- [Task details] Lines from the one containing "Task: Switch to small stage layout" through the end of the material are to be retyped exactly; do not copy pictures.

(Source information Opens)

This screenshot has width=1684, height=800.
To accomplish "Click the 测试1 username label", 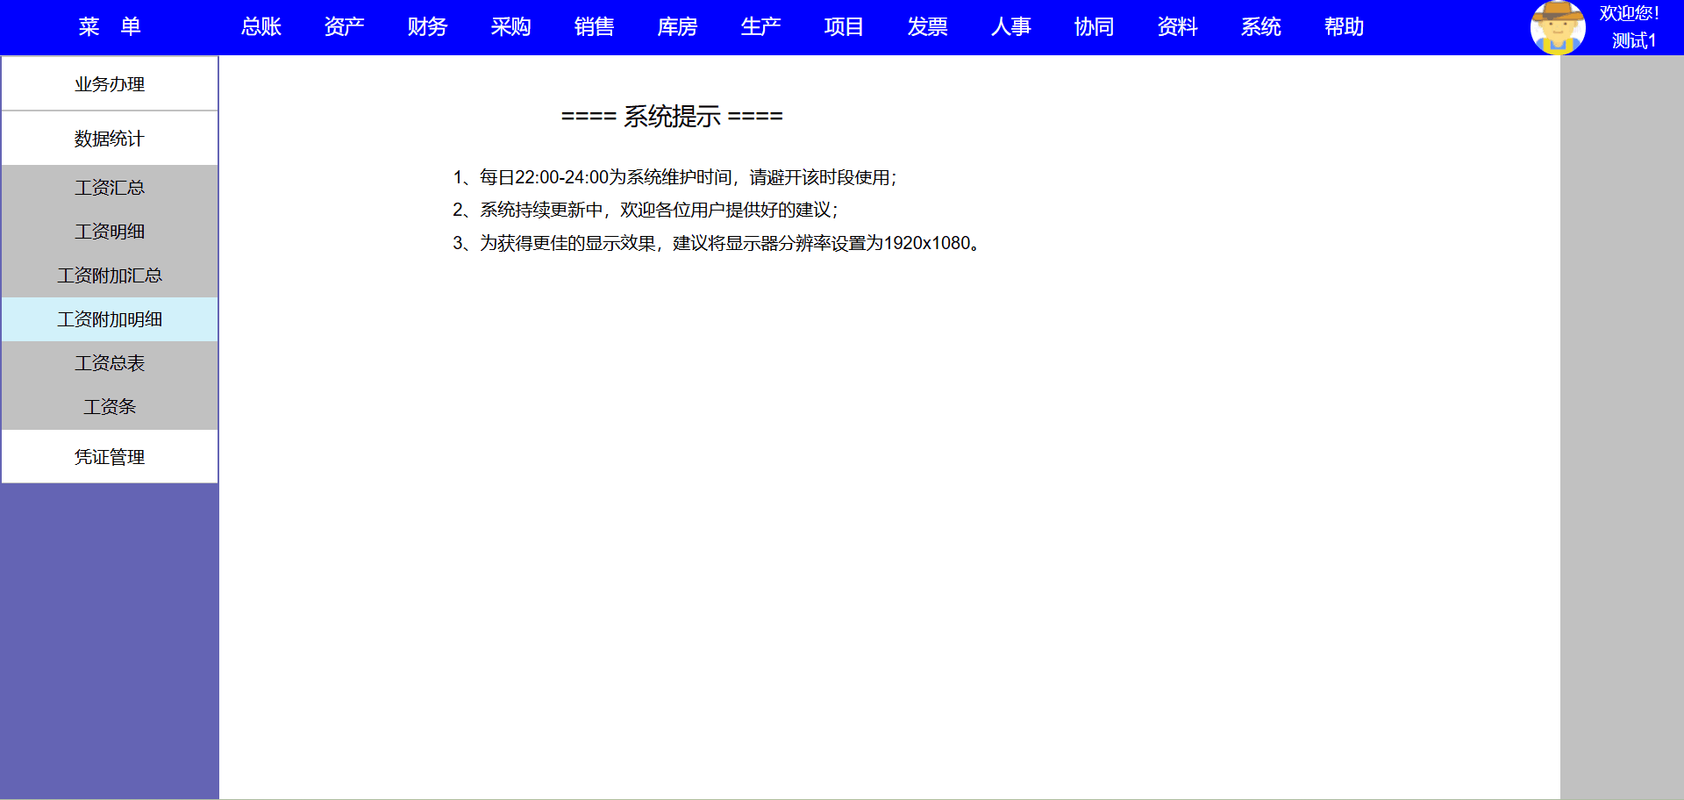I will (x=1633, y=41).
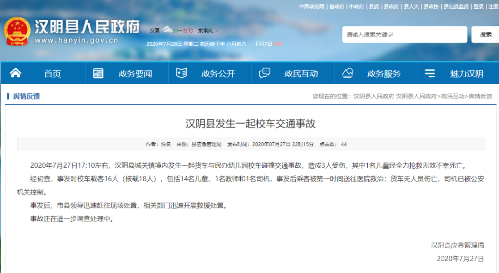Image resolution: width=499 pixels, height=273 pixels.
Task: Open the 县纪委监委 link
Action: pyautogui.click(x=456, y=6)
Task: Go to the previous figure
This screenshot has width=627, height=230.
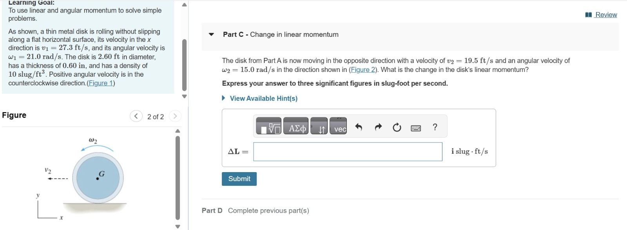Action: pyautogui.click(x=136, y=116)
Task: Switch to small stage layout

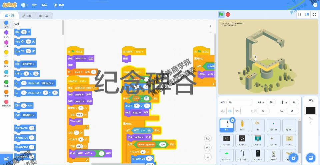Action: click(x=300, y=14)
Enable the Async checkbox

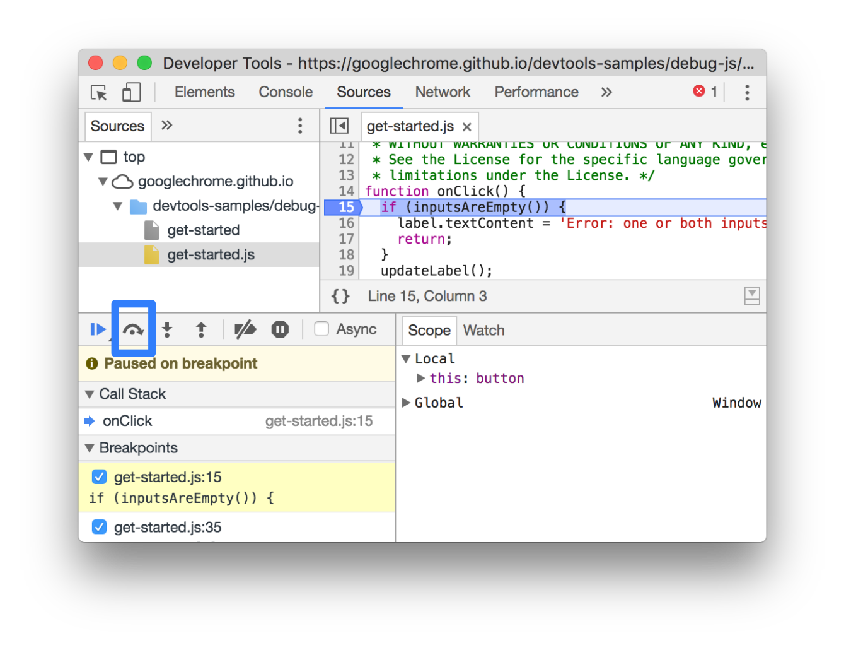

(Source information Closes)

- [Task result]
Task: Switch to small stage layout

Action: click(x=300, y=14)
Enable the Async checkbox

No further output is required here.